→ **DIRECTION**: Report how many lines in the records below contain the word "dimensions". Give only the number.

→ **THE INPUT**:
····················
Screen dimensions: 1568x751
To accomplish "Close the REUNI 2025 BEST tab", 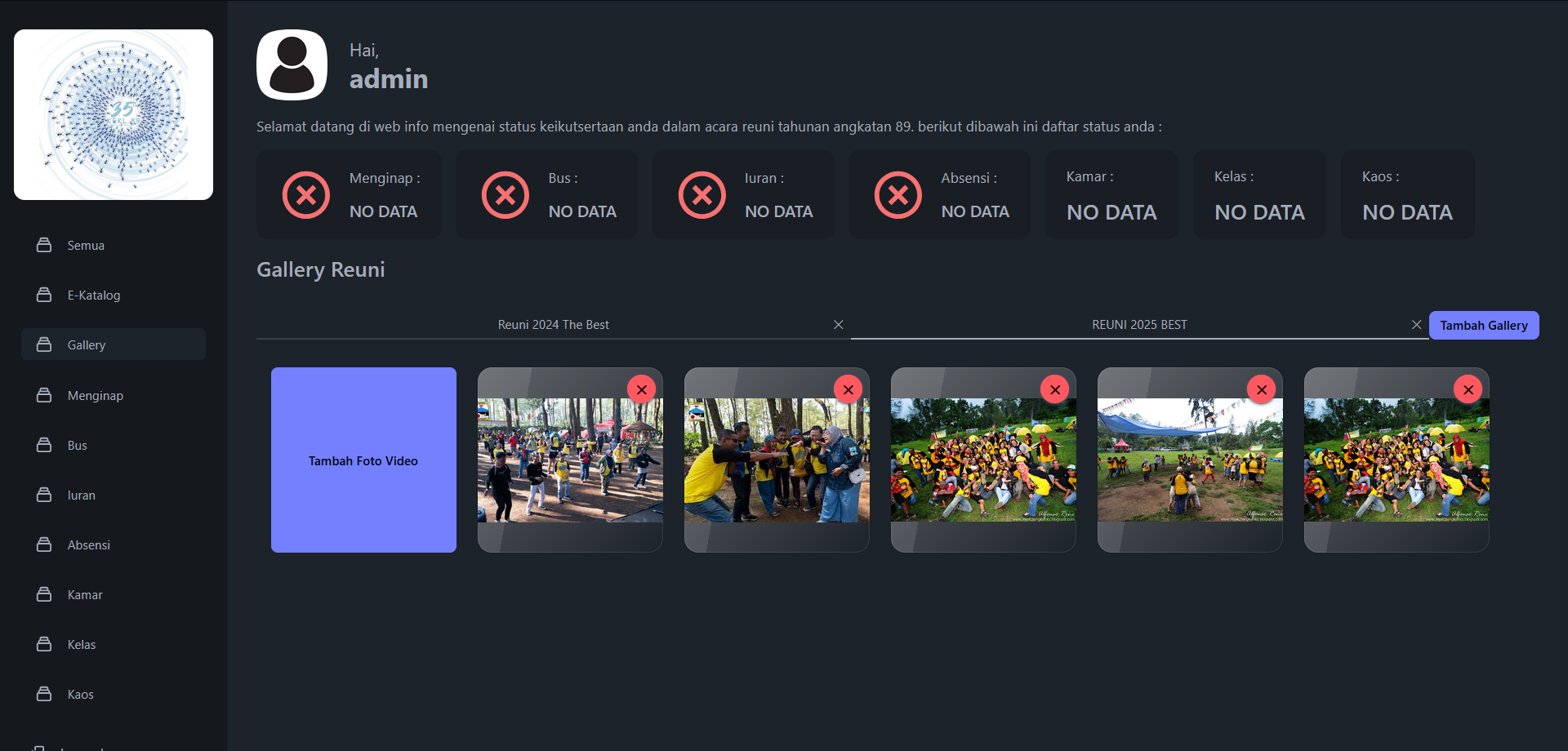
····················
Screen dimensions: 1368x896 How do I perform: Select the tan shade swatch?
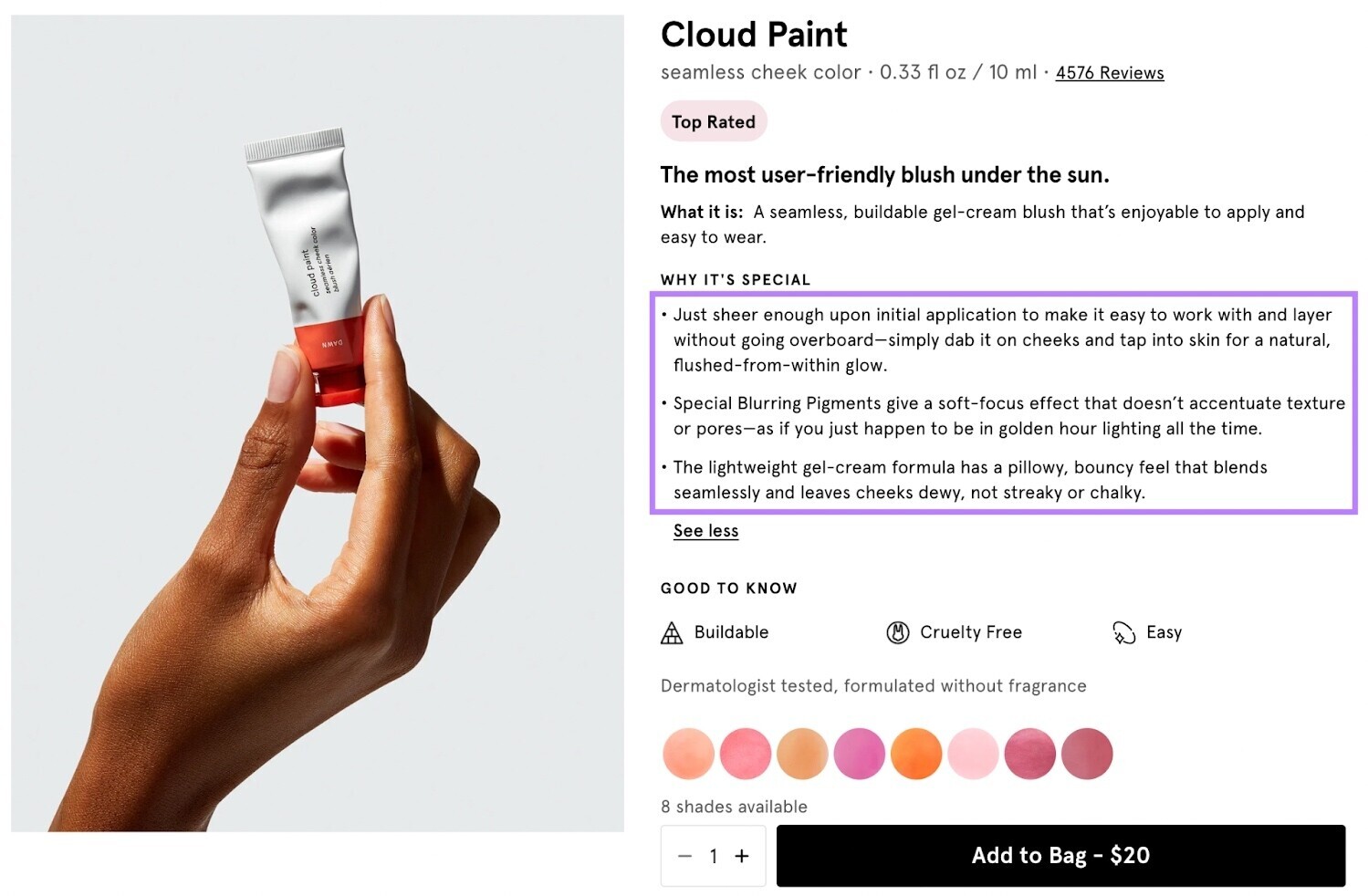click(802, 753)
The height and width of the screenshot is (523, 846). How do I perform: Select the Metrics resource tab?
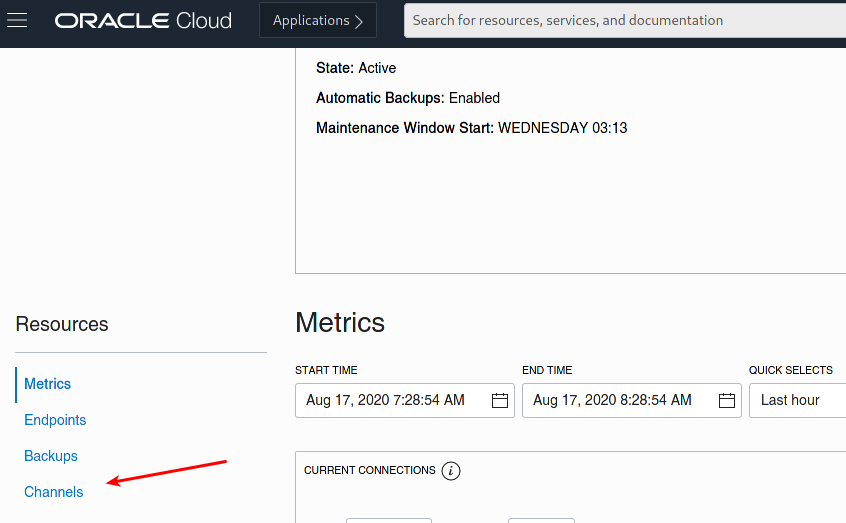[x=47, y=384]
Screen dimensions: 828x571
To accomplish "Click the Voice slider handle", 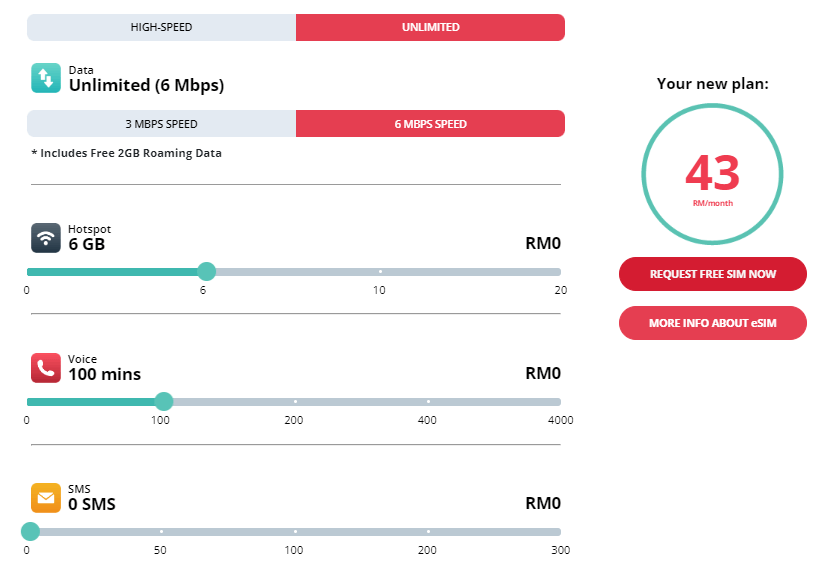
····················
→ **EXERCISE SOLUTION**: 3